A long-standing goal of the Crack language has been to produce a system that is fast. Specifically, we wanted to minimize the code-test cycle. The language has thus far fallen short in this respect. Startup times for anything less than very small programs have tended to be over five seconds.
We were never able to obtain any solid conclusions from profiling the code, but we knew there was a lot to be gained from caching. So over two years ago we started work on caching. Needless to say, this was a harder problem than we imagined.
Caching is simply storing the artifacts of a successful compile so that we don't have to produce them again. In theory, the work involved in fully parsing and validation the source as well as generation and optimization of LLVM IR code is greater than the effort involved in simple deserialization of these structures.
Getting it to work right has been very difficult, largely because of a number of shortcuts and bad design choices that I made while producing the original compiler. My first reaction to this was, of course, to try to adapt caching to the existing code. However, when these attempts failed I did finally do the right thing and make the big changes to the design that were necessary to get caching to work.
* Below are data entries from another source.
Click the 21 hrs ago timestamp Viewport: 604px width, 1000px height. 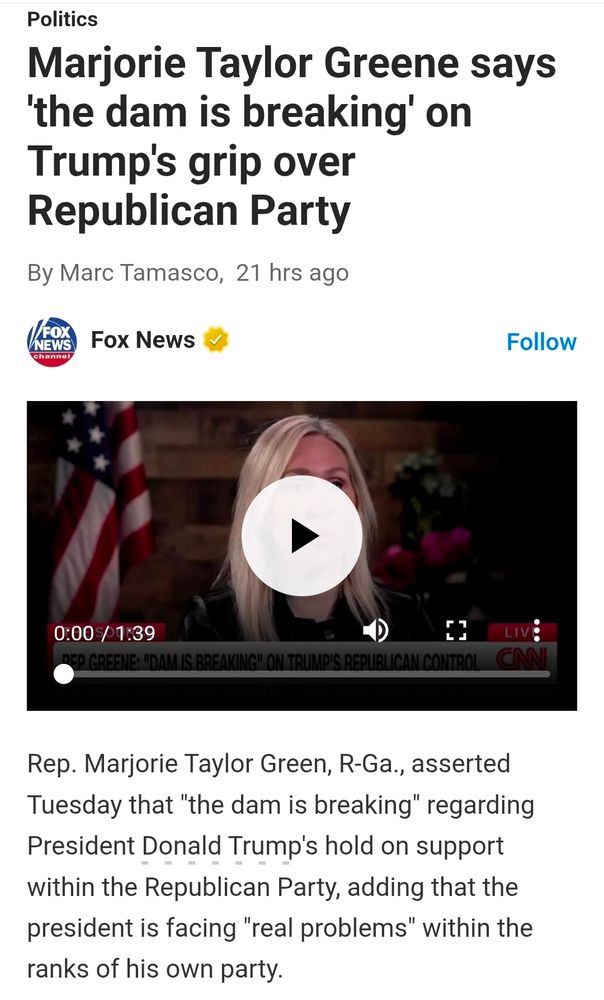pos(292,273)

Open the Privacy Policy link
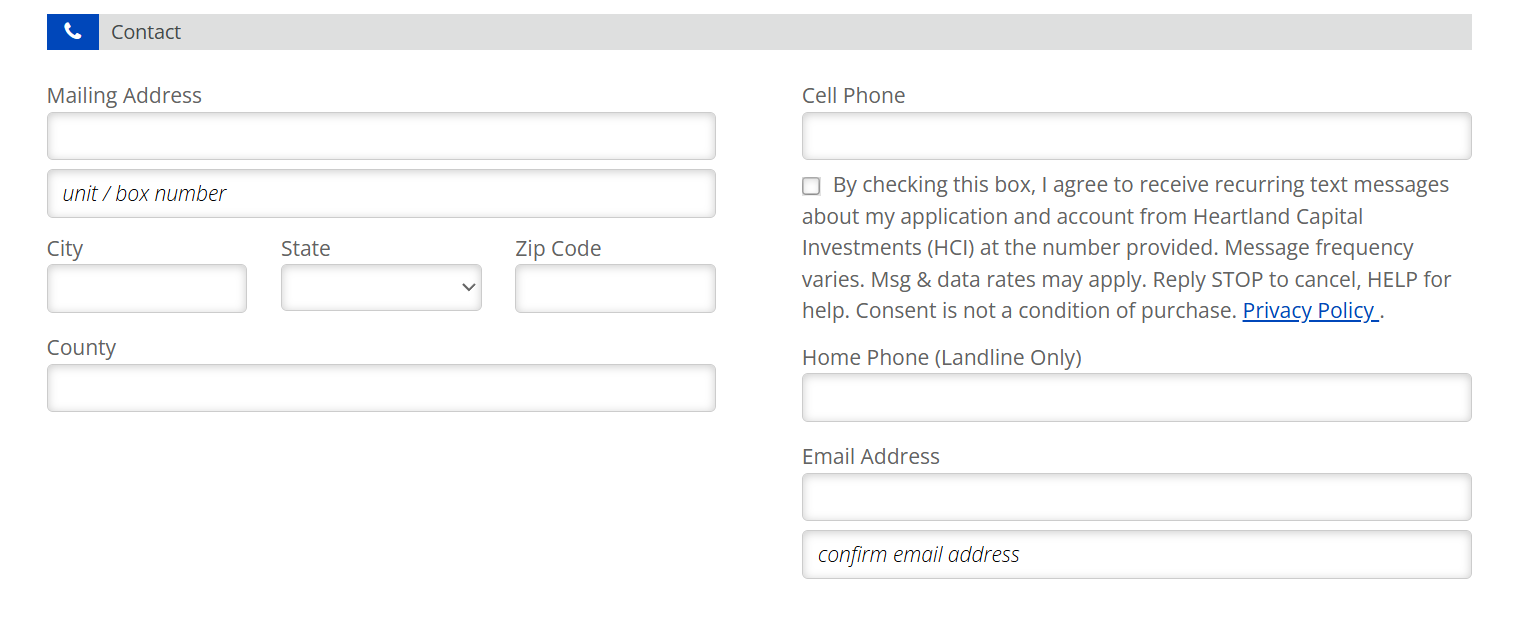click(x=1309, y=311)
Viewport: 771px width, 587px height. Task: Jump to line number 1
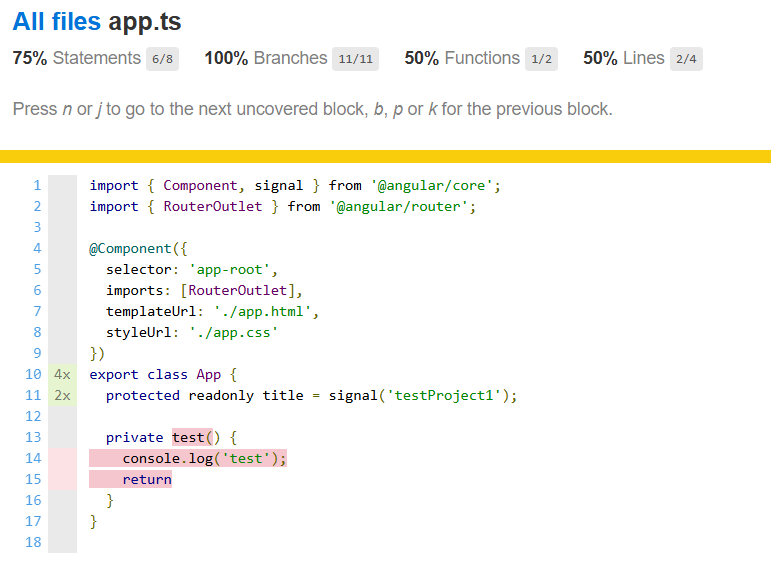(x=37, y=185)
And now, finally, it does. I can run code, make changes, and run again with the most complicated programs that I have and everything just works. The modules for the changed code and all of their dependencies get rebuilt, everything else gets loaded from the cache. Sweet! (I'm sure there are still some bugs in there somewhere...)
So trying this out against the most complicated program that we have -- the "wurld" game engine demo in 'examples' -- without any cached files, takes 12 seconds to build on my laptop. After caching, it takes ... 9 seconds.
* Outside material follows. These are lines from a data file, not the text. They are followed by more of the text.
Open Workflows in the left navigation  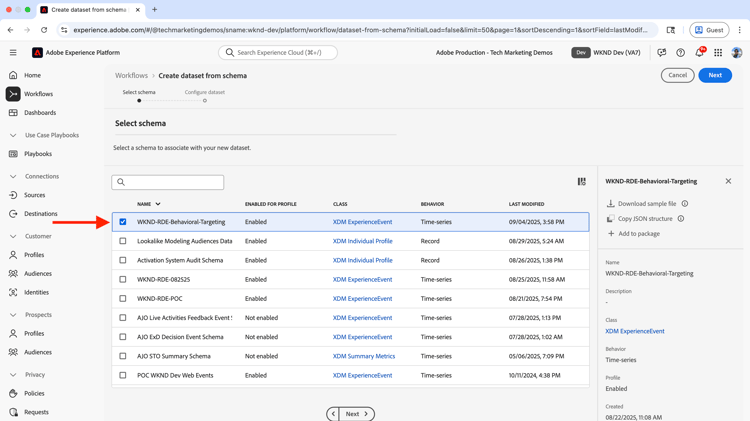[38, 94]
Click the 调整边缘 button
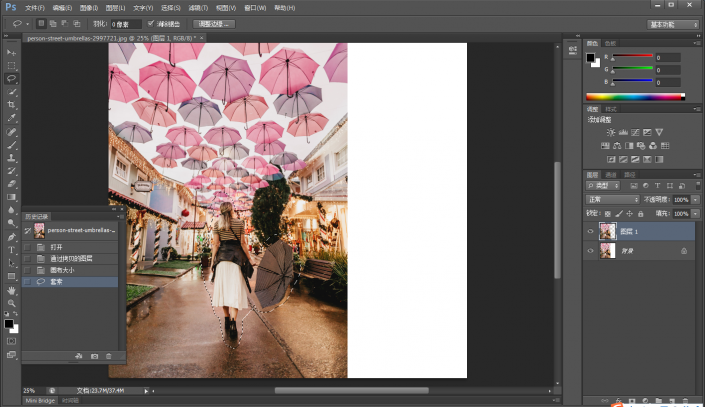Image resolution: width=705 pixels, height=407 pixels. [x=214, y=24]
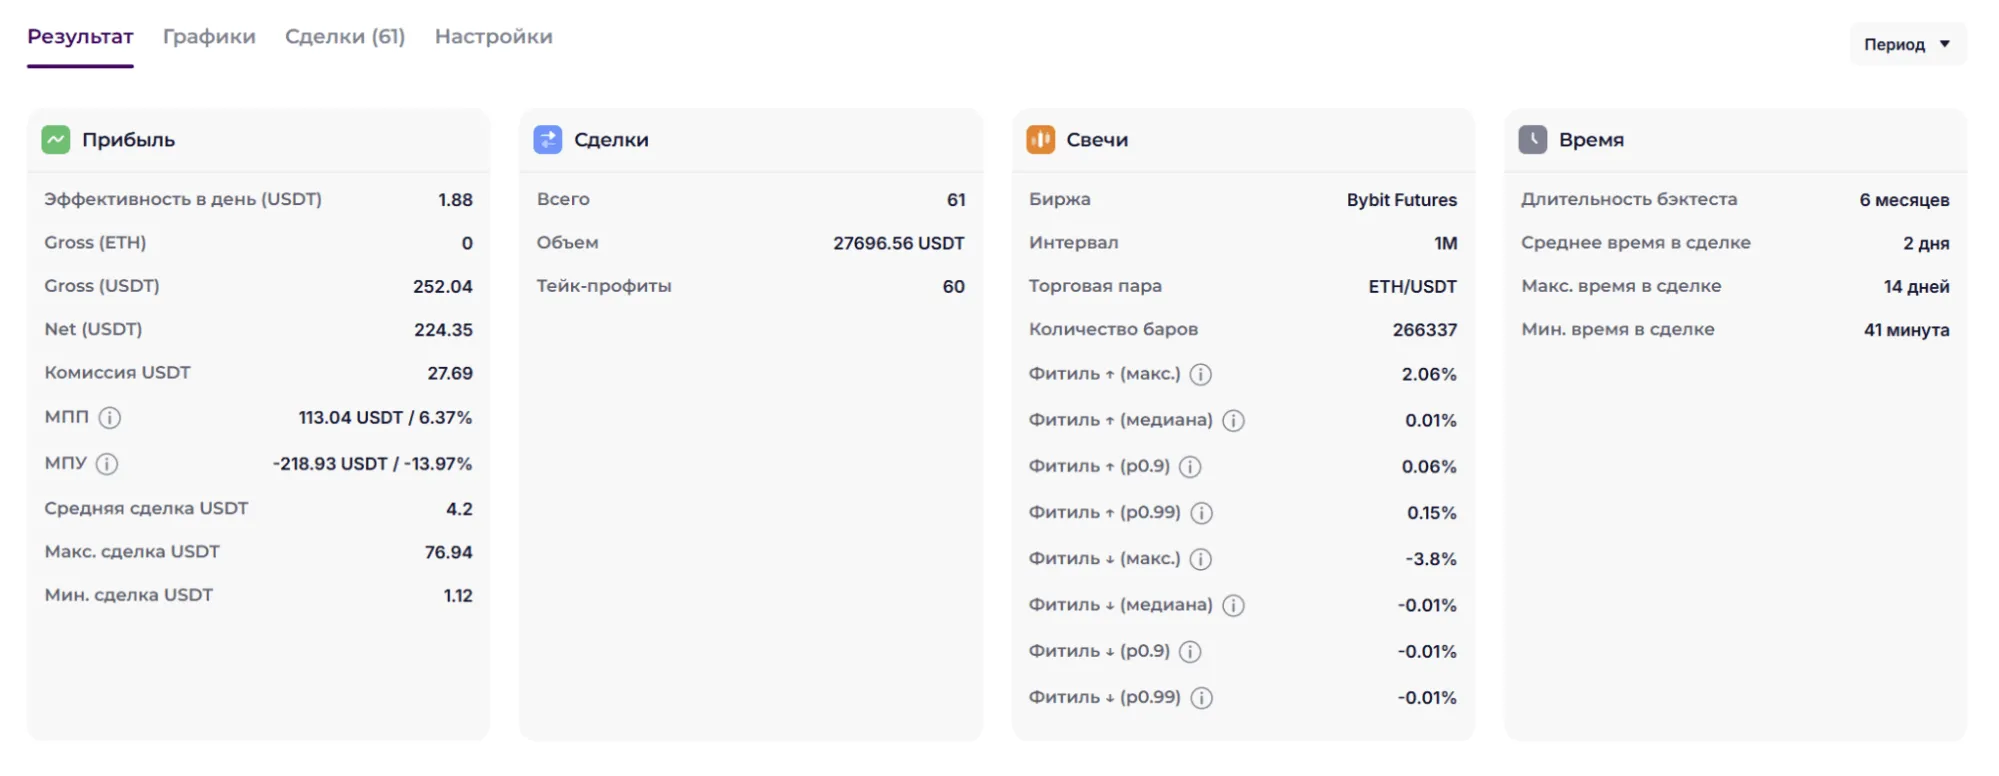Click info icon beside Фитиль ↓ (медиана)

click(x=1234, y=606)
9 seconds? Really? A 25% reduction after all of that work? That's depressing. So I did some more benchmarking.
One of the results of the restructuring work required for caching is that all of the jitting of a cached program now happens at the end, just before the program is run and after all of the modules are loaded from the cache. Originally we jitted every module when we finished loading it. The new structure makes it much easier to see how much time we're spending on jitting versus everything else.
It turns out, we were spending most of that time, 7-8 seconds of it, on jitting.
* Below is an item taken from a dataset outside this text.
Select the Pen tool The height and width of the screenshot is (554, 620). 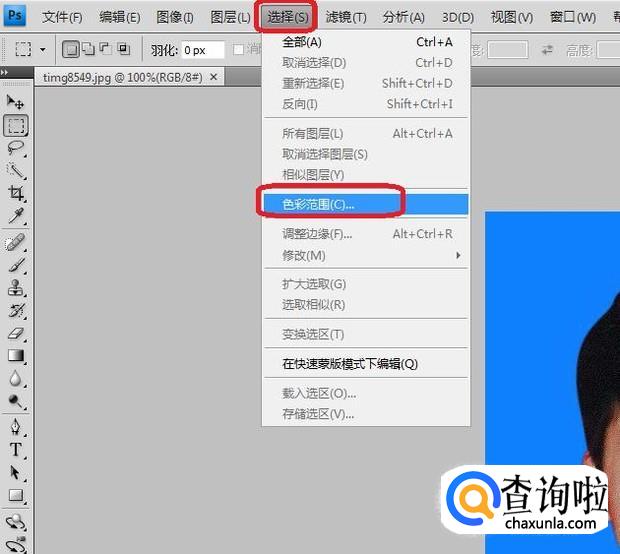coord(16,426)
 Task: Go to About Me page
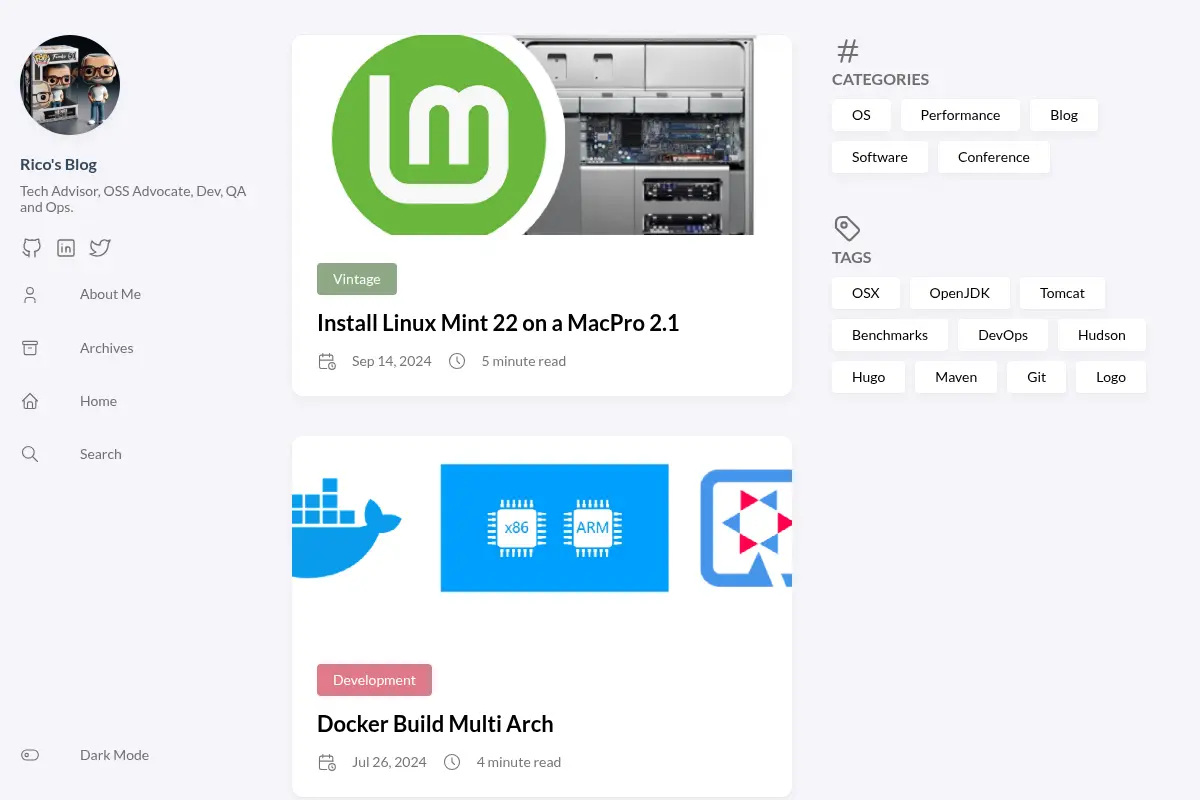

We were storing the addresses of all of our functions before running everything. We need function addresses in order to generate source file and function names when reporting stack traces. But in the course of looking all of these addresses up, we were also generating all of the functions in the program, whether we needed them or not.
LLVM's ExecutionEngine lets you watch for notifications for a number of different internal events. In particular, it lets you get a notification when a function gets jitted. So I replaced the registration loop with a notification callback. Now instead of function registration driving jitting, jitting drives function registration, and only for the functions that are used by the program. This got us down to about 5 seconds total runtime.
The ExecutionEngine also lets you enable "lazy jitting." By default, when you request a function address, that function and all of its dependencies get jitted. By contrast, lazy jitting defers the jitting of a function until it is actually called. Enabling this feature brought the total run time down to under 2.5 seconds, because the hacked version of "wurld" I was using for benchmarking was loading everything and doing initialization but then immediately terminating, so much of the code is never called anyway.
I'm not sure if there's anything more we can do to improve on this, but 2.5 seconds is well in the realm of tolerable.
It's somewhat embarrassing that the huge effort of caching yielded only a small amount of the initial gains while an hour or two of investigation and simple tweaking had such a big impact. But on the other hand, the simple tweaking couldn't have worked without some of the changes we put in for caching. And as it turns out, post-tweaks, caching ends up saving us 60% of the startup time, which is huge.
Going forward, after we release 1.0, I still want to start to experiment with alternate backends. libjit, in particular, looks like a promising alternative to LLVM for our JIT backend. But as it stands, in terms of performance, I think we're in pretty good shape for a 1.0 release.